--- START ---
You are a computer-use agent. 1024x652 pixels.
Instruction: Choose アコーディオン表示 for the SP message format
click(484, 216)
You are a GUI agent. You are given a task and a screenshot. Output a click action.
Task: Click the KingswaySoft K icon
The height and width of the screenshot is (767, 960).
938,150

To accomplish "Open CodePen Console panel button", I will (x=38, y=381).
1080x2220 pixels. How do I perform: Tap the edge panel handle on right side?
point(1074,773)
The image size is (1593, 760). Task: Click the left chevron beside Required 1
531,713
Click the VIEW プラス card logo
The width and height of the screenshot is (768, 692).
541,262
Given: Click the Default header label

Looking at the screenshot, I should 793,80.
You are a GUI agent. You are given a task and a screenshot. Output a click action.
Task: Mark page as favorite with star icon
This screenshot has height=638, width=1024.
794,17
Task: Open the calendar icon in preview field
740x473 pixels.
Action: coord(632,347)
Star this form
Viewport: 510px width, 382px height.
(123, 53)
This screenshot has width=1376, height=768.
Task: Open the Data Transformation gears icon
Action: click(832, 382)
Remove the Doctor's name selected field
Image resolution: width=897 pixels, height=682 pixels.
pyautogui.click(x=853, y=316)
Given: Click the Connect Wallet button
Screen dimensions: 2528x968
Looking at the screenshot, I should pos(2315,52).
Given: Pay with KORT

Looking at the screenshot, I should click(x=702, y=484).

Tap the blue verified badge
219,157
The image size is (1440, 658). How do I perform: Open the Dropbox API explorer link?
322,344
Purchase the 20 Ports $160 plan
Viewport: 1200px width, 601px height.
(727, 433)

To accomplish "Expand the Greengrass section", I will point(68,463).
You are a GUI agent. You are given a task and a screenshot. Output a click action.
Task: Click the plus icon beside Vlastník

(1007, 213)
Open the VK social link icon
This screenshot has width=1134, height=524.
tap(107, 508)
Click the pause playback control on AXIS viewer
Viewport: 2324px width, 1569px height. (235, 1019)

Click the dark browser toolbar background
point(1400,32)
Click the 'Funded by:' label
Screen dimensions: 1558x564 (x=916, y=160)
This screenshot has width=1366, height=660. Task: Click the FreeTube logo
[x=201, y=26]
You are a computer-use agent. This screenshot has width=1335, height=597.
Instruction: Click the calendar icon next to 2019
--- END ---
### [Task to carry out]
Repeat all the entries exactly as given.

### [Written answer]
You are a computer-use agent. 1024x652 pixels.
Instruction: Choose アコーディオン表示 for the SP message format
click(484, 216)
You are a GUI agent. You are given a task and a screenshot. Output a click action.
Task: Click the KingswaySoft K icon
The height and width of the screenshot is (767, 960).
938,150

To accomplish "Open CodePen Console panel button", I will (x=38, y=381).
1080x2220 pixels. How do I perform: Tap the edge panel handle on right side?
point(1074,773)
The image size is (1593, 760). Task: Click the left chevron beside Required 1
531,713
Click the VIEW プラス card logo
The width and height of the screenshot is (768, 692).
541,262
Given: Click the Default header label

Looking at the screenshot, I should 793,80.
You are a GUI agent. You are given a task and a screenshot. Output a click action.
Task: Mark page as favorite with star icon
This screenshot has height=638, width=1024.
794,17
Task: Open the calendar icon in preview field
740x473 pixels.
Action: coord(632,347)
Star this form
Viewport: 510px width, 382px height.
(123, 53)
This screenshot has width=1376, height=768.
Task: Open the Data Transformation gears icon
Action: click(832, 382)
Remove the Doctor's name selected field
Image resolution: width=897 pixels, height=682 pixels.
pyautogui.click(x=853, y=316)
Given: Click the Connect Wallet button
Screen dimensions: 2528x968
Looking at the screenshot, I should pos(2315,52).
Given: Pay with KORT

Looking at the screenshot, I should click(x=702, y=484).

Tap the blue verified badge
219,157
The image size is (1440, 658). How do I perform: Open the Dropbox API explorer link?
322,344
Purchase the 20 Ports $160 plan
Viewport: 1200px width, 601px height.
(727, 433)

To accomplish "Expand the Greengrass section", I will point(68,463).
You are a GUI agent. You are given a task and a screenshot. Output a click action.
Task: Click the plus icon beside Vlastník

(1007, 213)
Open the VK social link icon
This screenshot has width=1134, height=524.
tap(107, 508)
Click the pause playback control on AXIS viewer
Viewport: 2324px width, 1569px height. (235, 1019)

Click the dark browser toolbar background
point(1400,32)
Click the 'Funded by:' label
Screen dimensions: 1558x564 (x=916, y=160)
This screenshot has width=1366, height=660. Task: Click the FreeTube logo
[x=201, y=26]
You are a computer-use agent. This screenshot has width=1335, height=597.
Instruction: Click the calendar icon next to 2019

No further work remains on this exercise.